Lagrange also fruitfully applied the principle of virtual velacities, which is intimately and necessarily linked with his techniques in the calculus of variations. He also made it the basis of his Mécanique analytique of 1788. This principle has the advantages, over that of least action, of including the latter principle as well as the principle of forces vives and thus of giving mechanics a unified foundation. He had not yet achieved a unified point of view in the memoir published in 1762. Arriving at three differential equations, he demonstrated that they are identical to those relating to the precession of the equionoxes and the nutation of the earth’s axis that d’Alembert presented in the Mémoires of the Paris Academy for 1754. Lagrange returned to this question and gave a more complete solution of it in figure non sphérique de cette planéte,” included in the Mémoires of the Berlin Academy for 1780 (Published in 1782).14 Laplace wrote to him on this subject on 10 February 1783. “The elegance and the generality of your analysis, the fortunate choice of your coordinates, and the manner in which you treat your differential equation, especially those of the movement of the equinoctial points and of the sublimity of your results, has filled me with admiration.”
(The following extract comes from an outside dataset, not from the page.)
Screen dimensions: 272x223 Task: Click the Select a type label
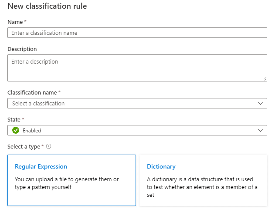24,146
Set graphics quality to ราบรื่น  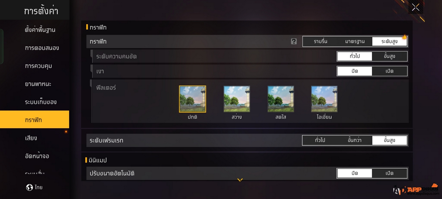tap(320, 41)
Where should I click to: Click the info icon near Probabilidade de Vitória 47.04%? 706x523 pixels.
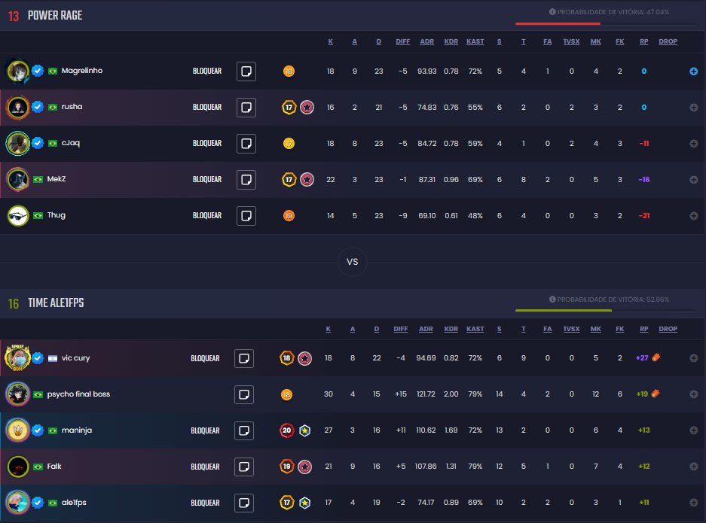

In 1763 d’Alembert, then on his way to Berlin, was not a member of the jury that judged Lagrange’s entry. He had already been in correspondence with Lagrange but did not know him Personally. Nevertheless, he had been able to judge of his ability through the Mélanges de Turin. In the meantime the Marquis Caraccioli, ambassador from the kingdom of Naples to the court of Turin, was transferred by his government to London. He took along the young Lagrange, who until then seems never to have left the immediate vicinity of Turin.
Lagrange departed his native city at the beginning of November 1763 and was warmly received in Paris, where he had been preceded by his memoir on lunar libration. He may perhaps have been treated too well in the Paris scientific community, where austerity was not a leading virtue. Being of a delicate constitution, Lagrange fell ill and had to interrupt his trip. His mediocre situation in Turin aroused the concern of d’Alembert, who had just returned from Prussia. D’Alembert asked Mme. Geoffrin to intercede with the ambassador of Sardinia at the court of Turin:
Monsieur de la Grange, a young geometer from Turin, has been here for six weeks. He has become quite seriously ill and he needs, not financial aid, for Mr le marquis de Caraccioli directed upon leaving for England that he should not lack for anything, but rather some signs of interest on the part of his native country… In him Turin possesses a treasure whose worth it perhaps does not know.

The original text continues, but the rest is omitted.